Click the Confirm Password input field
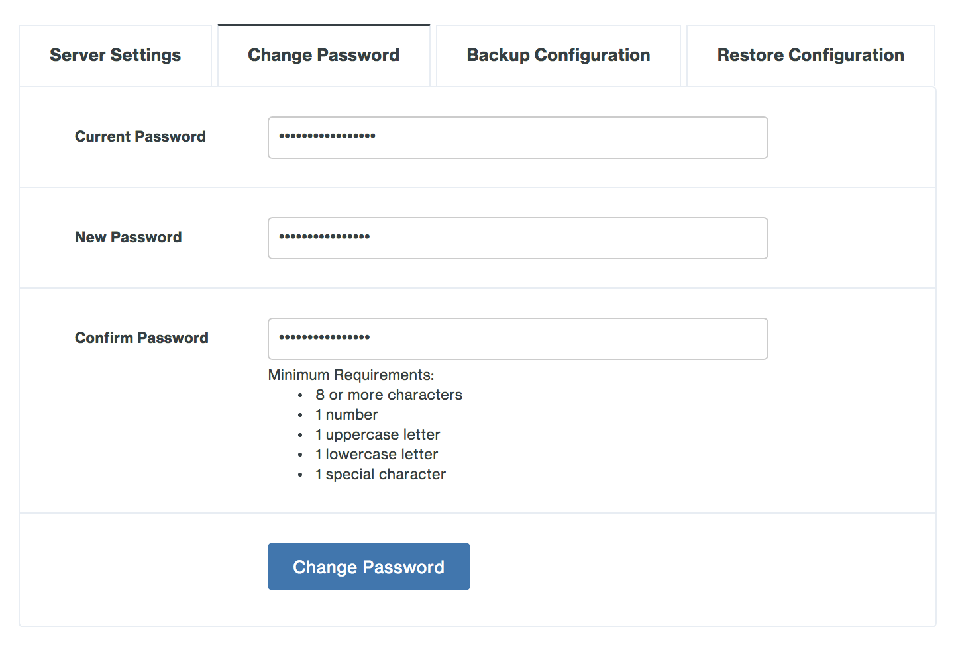Screen dimensions: 954x650 (x=517, y=339)
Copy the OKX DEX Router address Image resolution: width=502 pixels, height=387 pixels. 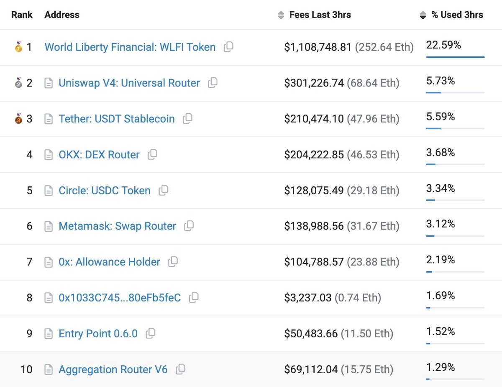[153, 155]
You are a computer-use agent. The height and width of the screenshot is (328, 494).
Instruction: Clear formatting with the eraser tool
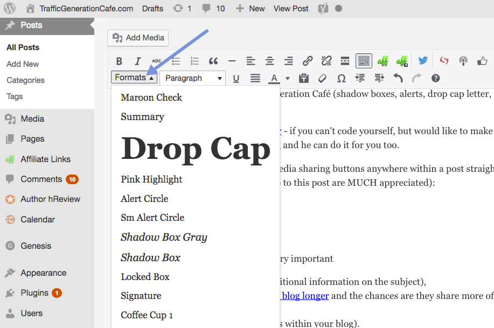pos(322,78)
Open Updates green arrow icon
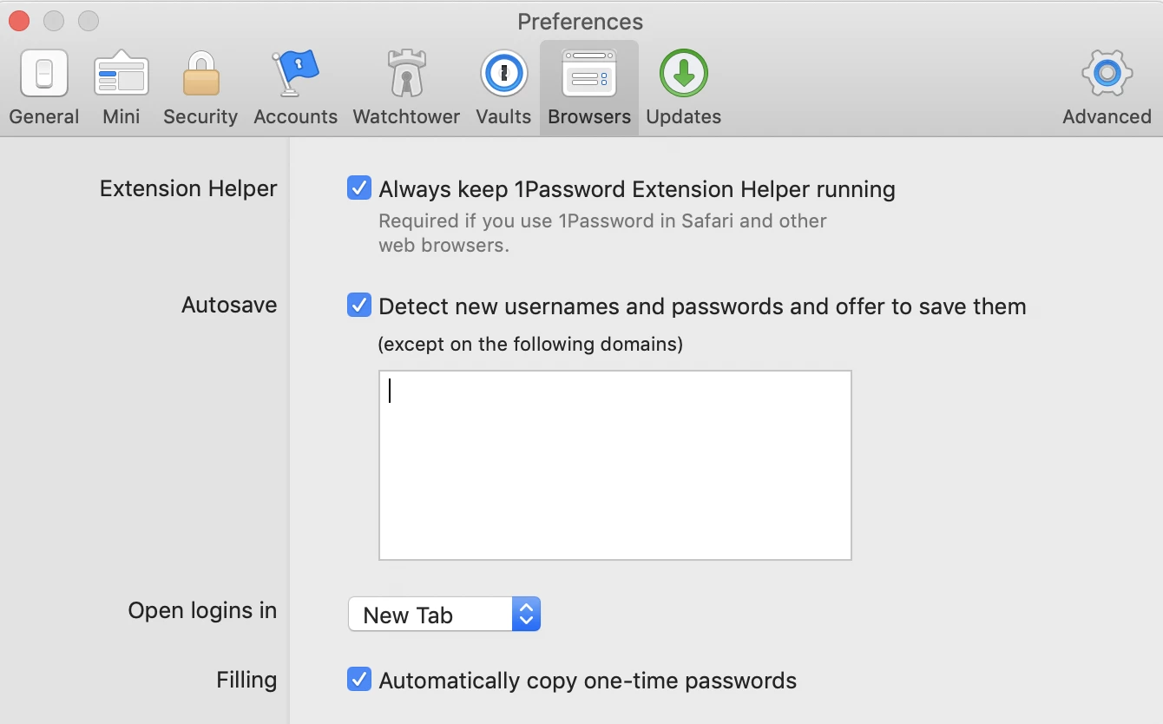Screen dimensions: 1163x724 (683, 73)
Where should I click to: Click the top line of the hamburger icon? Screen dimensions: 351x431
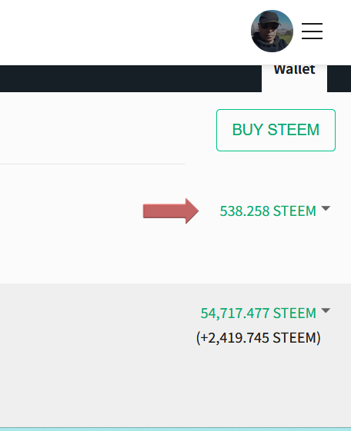tap(312, 24)
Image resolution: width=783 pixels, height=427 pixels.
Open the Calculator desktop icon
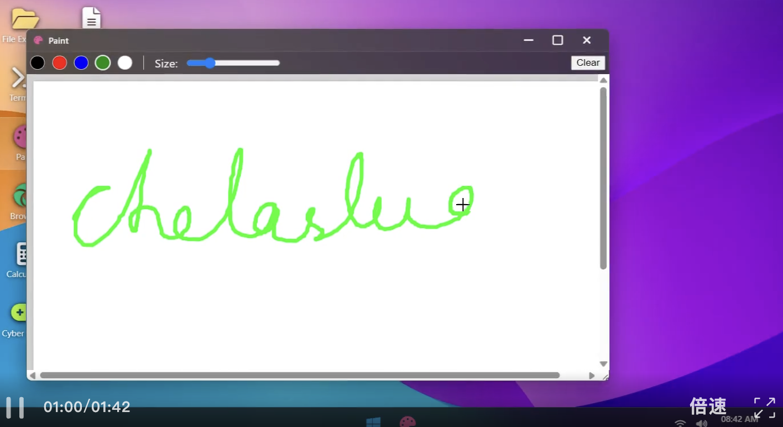pyautogui.click(x=21, y=254)
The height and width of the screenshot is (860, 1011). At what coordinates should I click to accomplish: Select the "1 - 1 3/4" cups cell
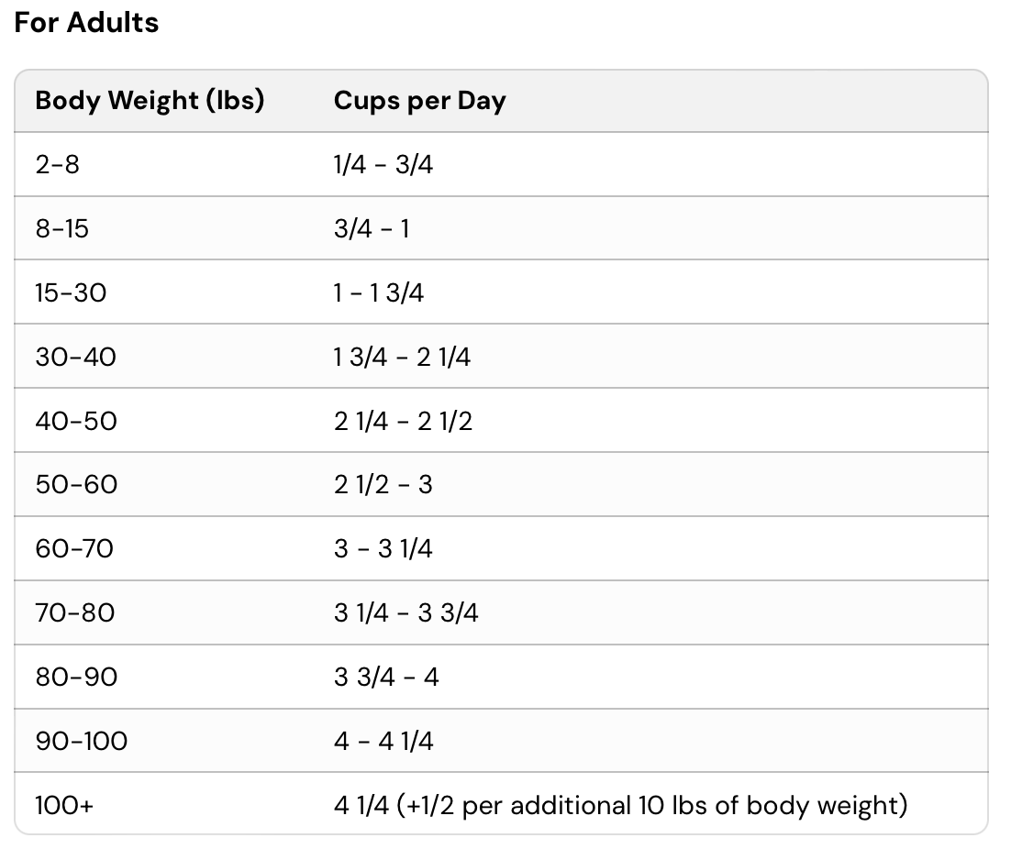[x=379, y=292]
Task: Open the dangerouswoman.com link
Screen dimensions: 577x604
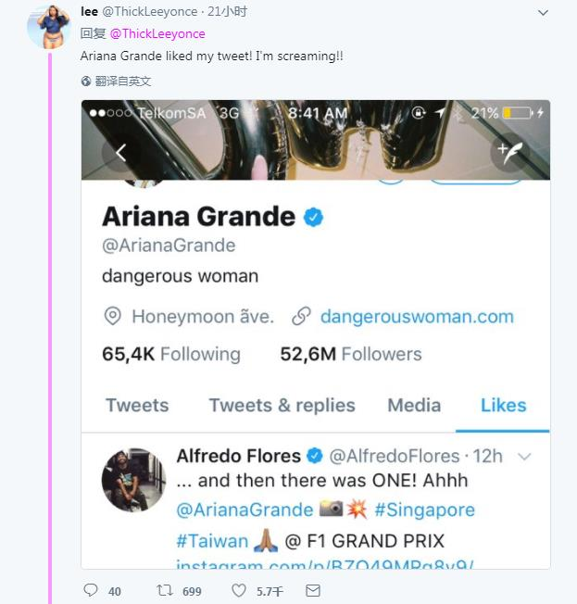Action: coord(416,317)
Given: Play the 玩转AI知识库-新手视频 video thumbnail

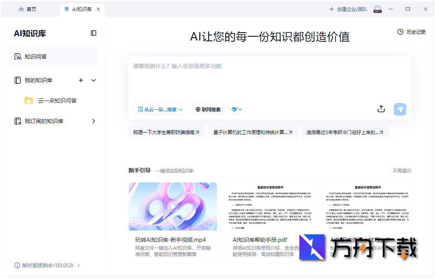Looking at the screenshot, I should [173, 206].
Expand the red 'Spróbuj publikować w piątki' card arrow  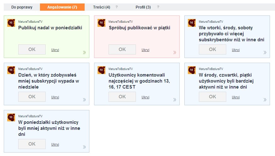pyautogui.click(x=175, y=53)
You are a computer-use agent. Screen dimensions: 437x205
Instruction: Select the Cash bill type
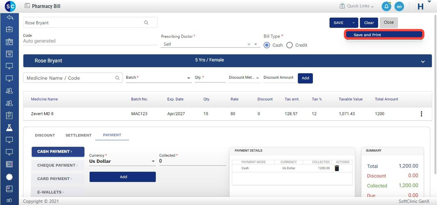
:::::
> **Exercise requirements**
Every line in the records above with the string "computer" in it should be shown.

> **Written response**
You are a computer-use agent. The height and width of the screenshot is (328, 494).
You are a computer-use agent. Screen dimensions: 437x205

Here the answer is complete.